A similar instinct ought, one would expect, to operate in sensations of acute pain. In point of fact, an obscure consciousness of the limitation of functional energy, or, to put it in psychological terms, of attentive power, leads us to seek and find relief from pain in violent movement. Some of the frantic dances of savage tribes undoubtedly serve to deaden the sufferings inflicted by ritual tortures. But it is, of course, only in exceptional cases that these anæsthetic expedients are intentionally resorted to. As a rule they are to be considered as a radiation of nervous tension, and are so little conscious that we can scarcely even call them instinctive. Besides all the motor manifestations which thus follow upon a sensation of severe pain in almost direct physiological sequence, some pantomimic activity of defence or avoidance will generally be called forth by the notion of an objective source of pain. Owing to associations derived from earlier similar states, this reaction may often appear even when there is no definite object which can be assigned as the cause of the feeling. Among primitive people the pantomime of pain undoubtedly has its ground in a mythological conception of the nature of feeling. Pain is regarded as a concrete thing which the body may be capable of shaking off or avoiding. Crude as it may seem, this illusion is so closely bound up with our instinctive reactions that even the most enlightened man can never completely emancipate himself from its influence. There is thus nearly always an intellectual factor which co-operates with the physical tendency towards energetic reaction to pain.
Thus pain, notwithstanding its inhibitive character, may act, especially when it is acute, as a motor incitement.

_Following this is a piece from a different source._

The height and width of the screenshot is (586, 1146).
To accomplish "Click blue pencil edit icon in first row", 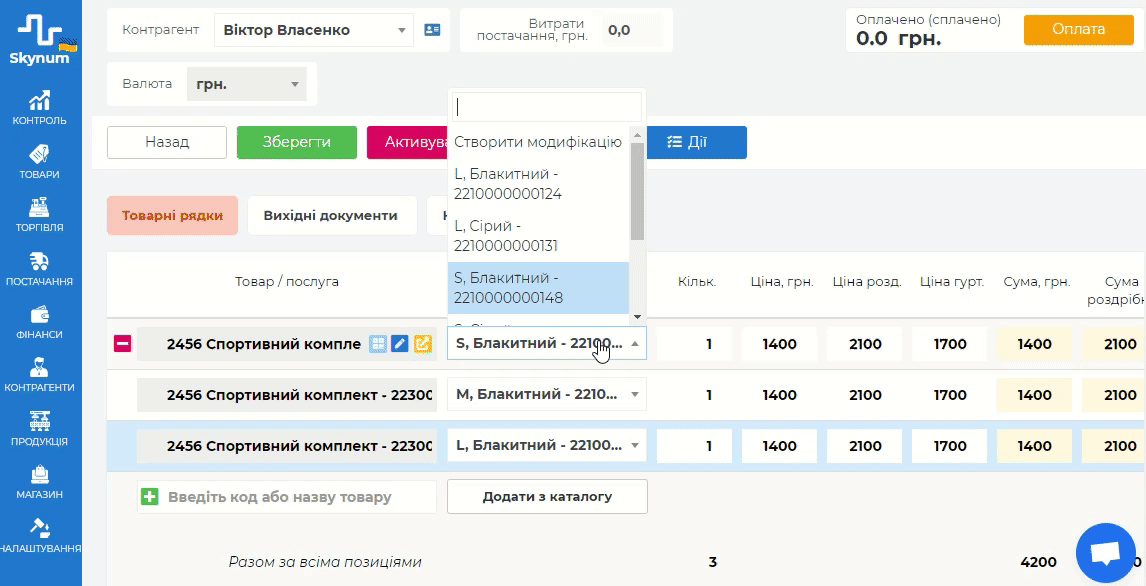I will tap(400, 344).
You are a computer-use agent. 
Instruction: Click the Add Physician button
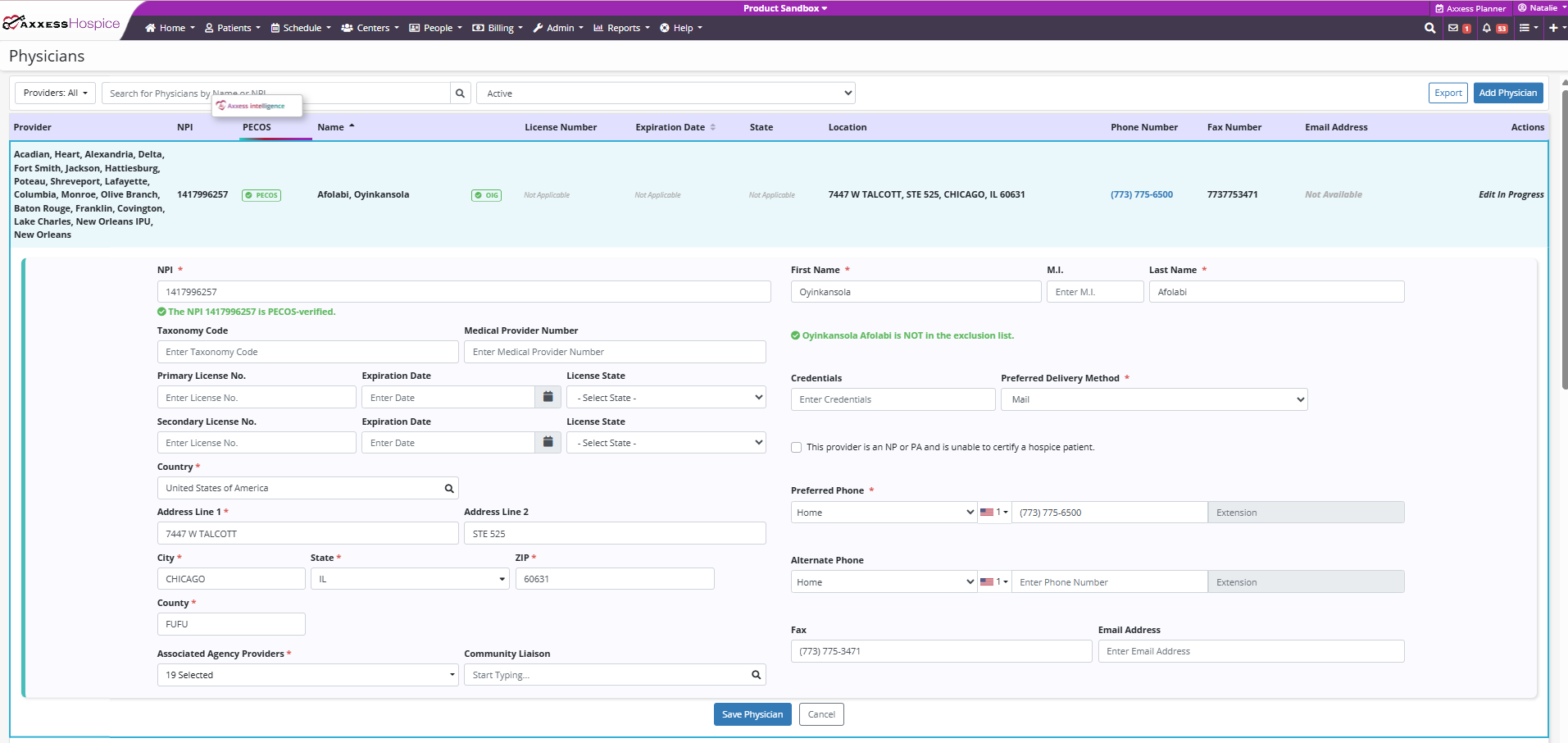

Hence the curious cases of favourable medical effects produced by severe physical suffering, which may serve not only as a distraction of the attention, but also as a positive stimulation of sinking vitality. Hence also the enhanced intellectual activity which often follows upon pain.[56] There was perhaps more malignity than truth in the remark of Michelet that Flaubert might imperil his talent by curing his boils;[57] but there are unquestionable instances to prove that wounds and acute diseases have exercised a powerful exciting influence on certain artistic temperaments.
All these stimulating effects of pain must naturally be taken into account in every emotional theory. But they can by no means be adduced, as Fechner thinks, as an argument against the definition which we have already given.[58] Reactions to pain follow, indeed, so immediately upon the sensation, that they cannot be separated in time from its proper expression. But it must always be remembered that the activities, whether of writhing under the influence of pain or of combating it, are secondary manifestations by which the feeling-tone is gradually weakened. Whether the stimulating effects appear at the very moment of impression or only when the sensation has become fully conscious, pain is always, we believe, at its keenest when the outward development of energy is lowest. If the notion “expression” is conceived in its strictest sense, i.e. as the physiological counterpart of the emotional state, then pain has only one expression—inhibition.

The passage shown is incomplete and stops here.